Because trade ties, and more importantly, foreign ownership of vital national assets have never been a pretext for military action.  That would be silly, because it conflicts with the liberal view of the world.  And everyone knows that the highly educated people running international finance don't have to resort to violence to get things, they just buy them.  After the IMF has made made loanshark terms to a poor country that has a lot of natural resources.

So we can just buy it. And if they don't want to sell, we'll coerce them through the market.  Oops, there is no coercion in the market, it's simply not possible. The market is the world of free exchange, people are never forced to sell things because they have to because of others actions rather than wanting to.  If they were that would be silly. Because it would show that the market is no more docile than the military world.

Of course, if we come into a world of resource scarcity, then it might become prohibitively expensive to buy natural resources.  And maybe countries that have nationalized oil companies will refuse to sell, because they think that they can get more money running the oil fields than by selling a source of state revenue.  And then what?  Well I guess that we'll have to bring in Blackwater to take the fields.

And of course this is something new.  It's not like Tim Spicer, the guy who's running private military operations for the Pentagon, was ever involved with the mercernary firm Executive Outcomes, responsible for violations of the Geneva Conventions in the course of retaking a diamond mine in Sierra Leone.

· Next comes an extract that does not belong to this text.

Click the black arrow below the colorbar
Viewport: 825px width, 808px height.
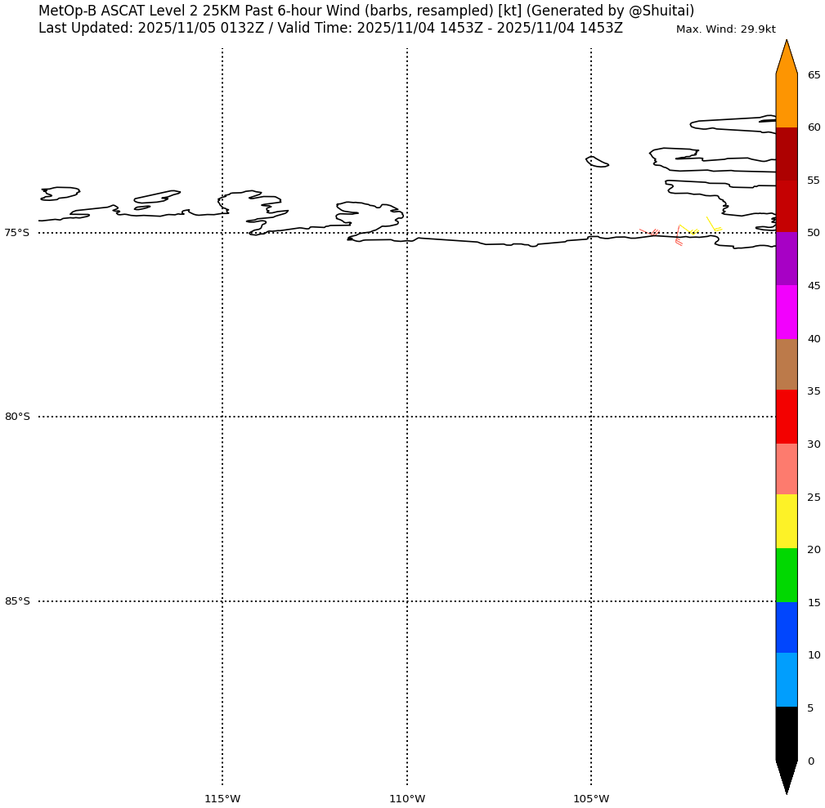click(x=786, y=775)
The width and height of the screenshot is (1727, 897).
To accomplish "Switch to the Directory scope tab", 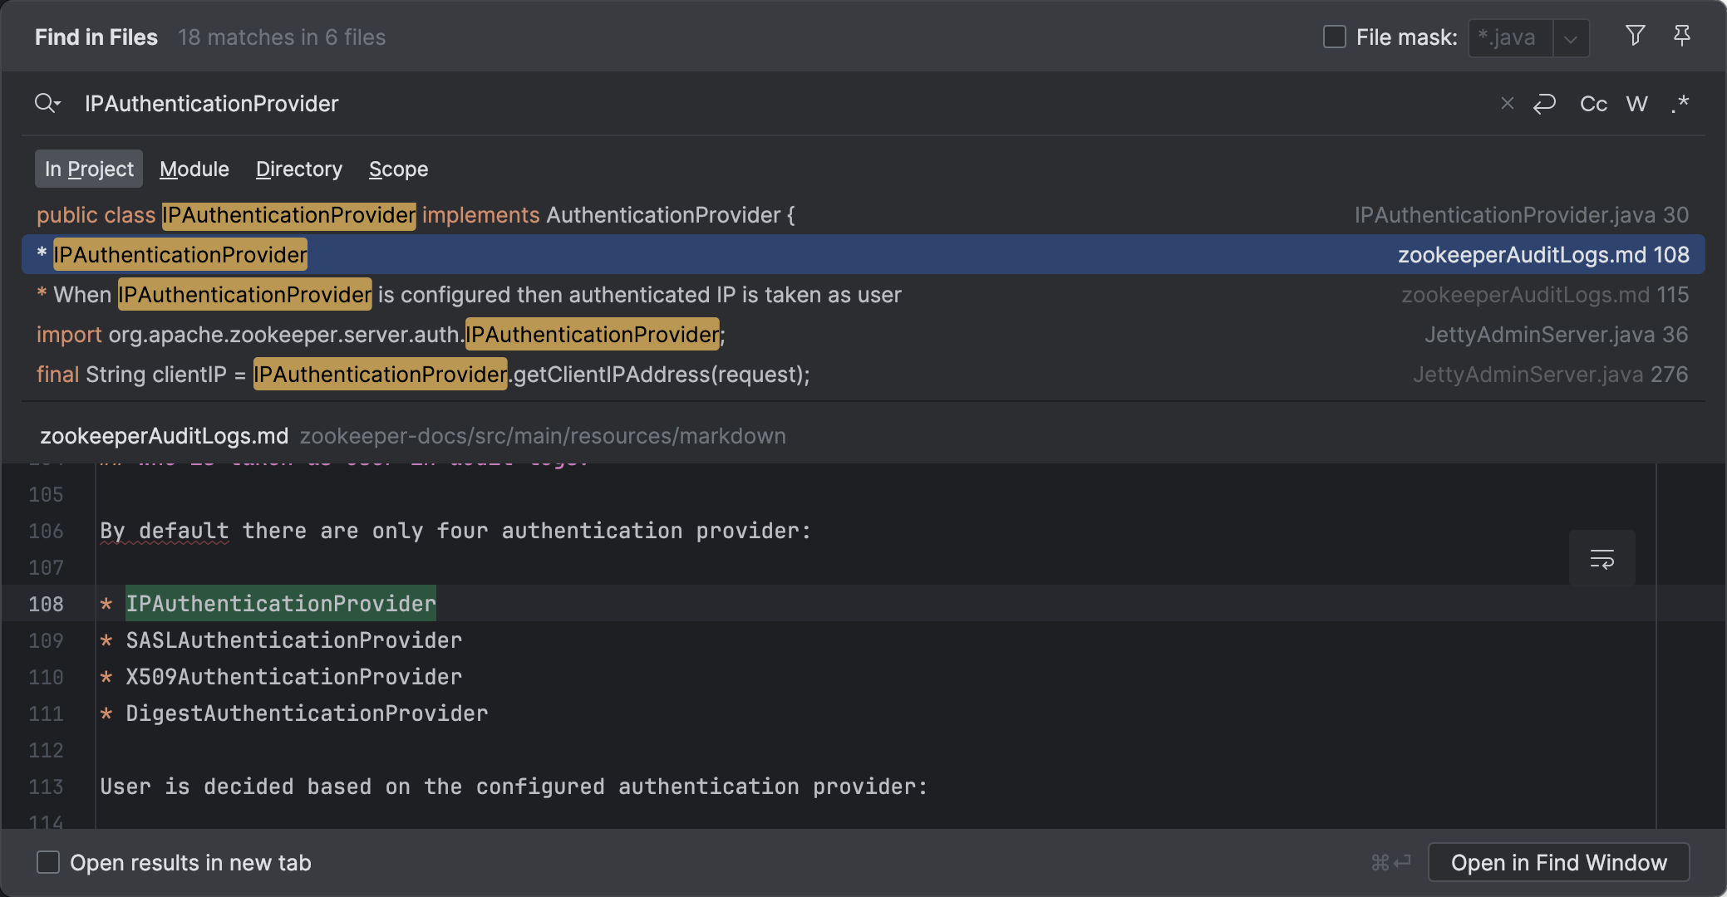I will (299, 169).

We matter more than pounds and pence/ Your economic theory makes no sense "We work the Black Seam"-Sting
by ManfromMiddletown (manfrommiddletown at lycos dot com) on Sat Dec 1st, 2007 at 10:53:46 AM EST
[ Parent ]
There's this naive liberal belief that there are 2 seperate worlds: One that acquires assets by trading, and another that gets them by military conquest.

Yer catching on mate :-)

I used to wear a little enamelled pin that read "Capitalism IS Organised Crime"...  I misplaced it somewhere along the years, but it is still pretty hard to make a nice clean distinction between the Mafia and "legit" business, except in the radius of operations.  The Mafia kill people and dump the bodies in the East River;  big "legit" business kills people and dumps the bodies in East Timor or Panama or Colombia or Iraq.  Much like flush toilets, the cleanliness of "legit" big business is largely a matter of moving the mess further away;  it's still a mess.  Profit maximisation is mugging, there's no way around it;  a fair, honest, humane or decent deal is less immediately profitable.

The funny thing is that they admit it openly... wasn't it Friedman who said that MacDonald's doesn't spread around the world without the B-52 bomber, or something like that.  And then of course there's Smedley Butler's famous book, an early exposé of the degree to which the US armed forces were/are used as a private enforcer army for US corporate barons.

The difference between theory and practise in practise ...

by DeAnander (de_at_daclarke_dot_org) on Sun Dec 2nd, 2007 at 01:16:23 AM EST
[ Parent ]
Where's South America in all this?  Considering Chavez is talking about cutting the USA off as soon as Monday, depending upon events, and if the Tupi find in Brazil lives up to its hype, they'd certainly factor in, right?  (These really are questions, not comments.)  

Karen in Austin

Thence comes our true nobility by grace, It was not willed us with our rank and place. Chaucer

by Wife of Bath (bakerswife13@yahoo.com) on Sat Dec 1st, 2007 at 11:19:05 AM EST
For some answers to your question--and some more questions (as always, it seems), read my
"Who's afraid of Hugo---" diary.

http://www.eurotrib.com/?op=displaystory;sid=2007/12/1/10948/4747

Useful talking follows experience, the more experience the better. Talking that precedes experience is known as bullshit.

by geezer in Paris (risico at wanadoo(flypoop)fr) on Sat Dec 1st, 2007 at 01:12:34 PM EST
[ Parent ]
In a sensible world where the grownups were in charge, governments would come up with a plan to use the last of the oil to help all nations build up their renewable energy infrastructure. We cannot afford to waste another drop of oil, either on useless consumer garbage or on war.